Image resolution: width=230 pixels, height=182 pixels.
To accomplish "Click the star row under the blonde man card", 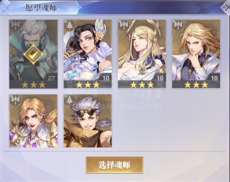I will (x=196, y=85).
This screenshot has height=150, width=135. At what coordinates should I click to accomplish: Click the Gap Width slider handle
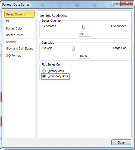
========
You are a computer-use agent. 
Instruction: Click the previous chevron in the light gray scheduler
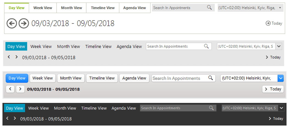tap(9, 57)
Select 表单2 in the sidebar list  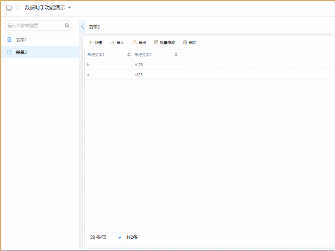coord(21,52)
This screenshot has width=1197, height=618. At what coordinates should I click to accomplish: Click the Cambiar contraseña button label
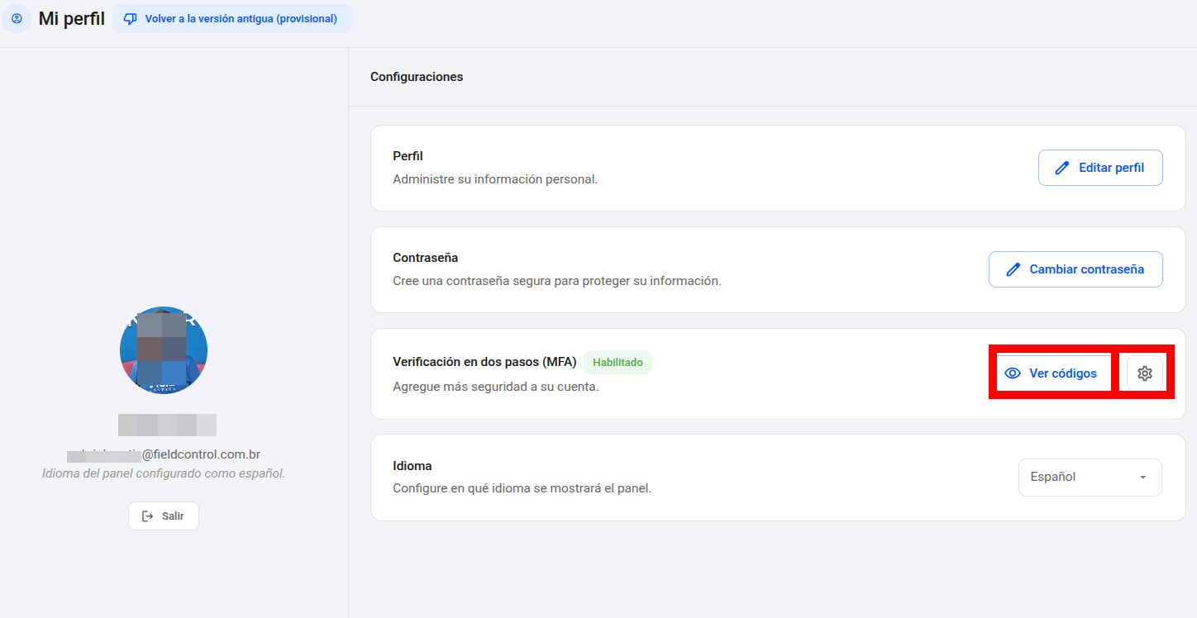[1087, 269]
========
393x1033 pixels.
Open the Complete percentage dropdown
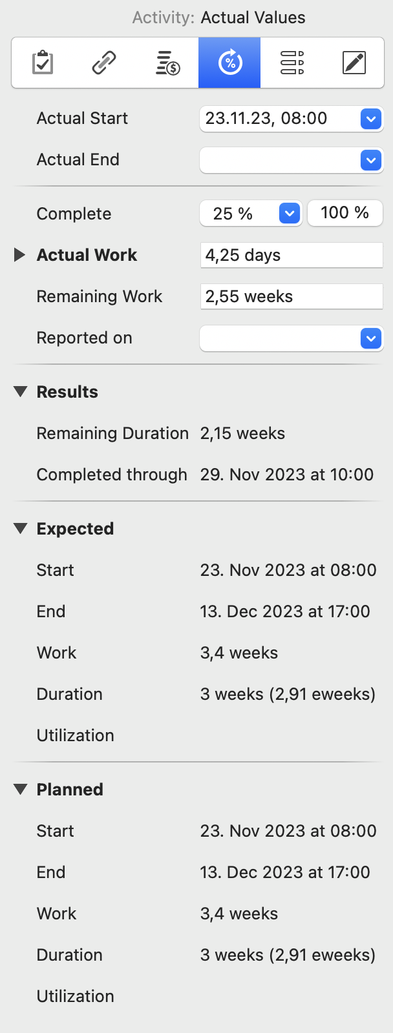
========
WHAT IS NEEDED:
Using the records above, list each line that includes "pixels".

ANSWER AREA:
Image resolution: width=230 pixels, height=182 pixels.
393x1033 pixels.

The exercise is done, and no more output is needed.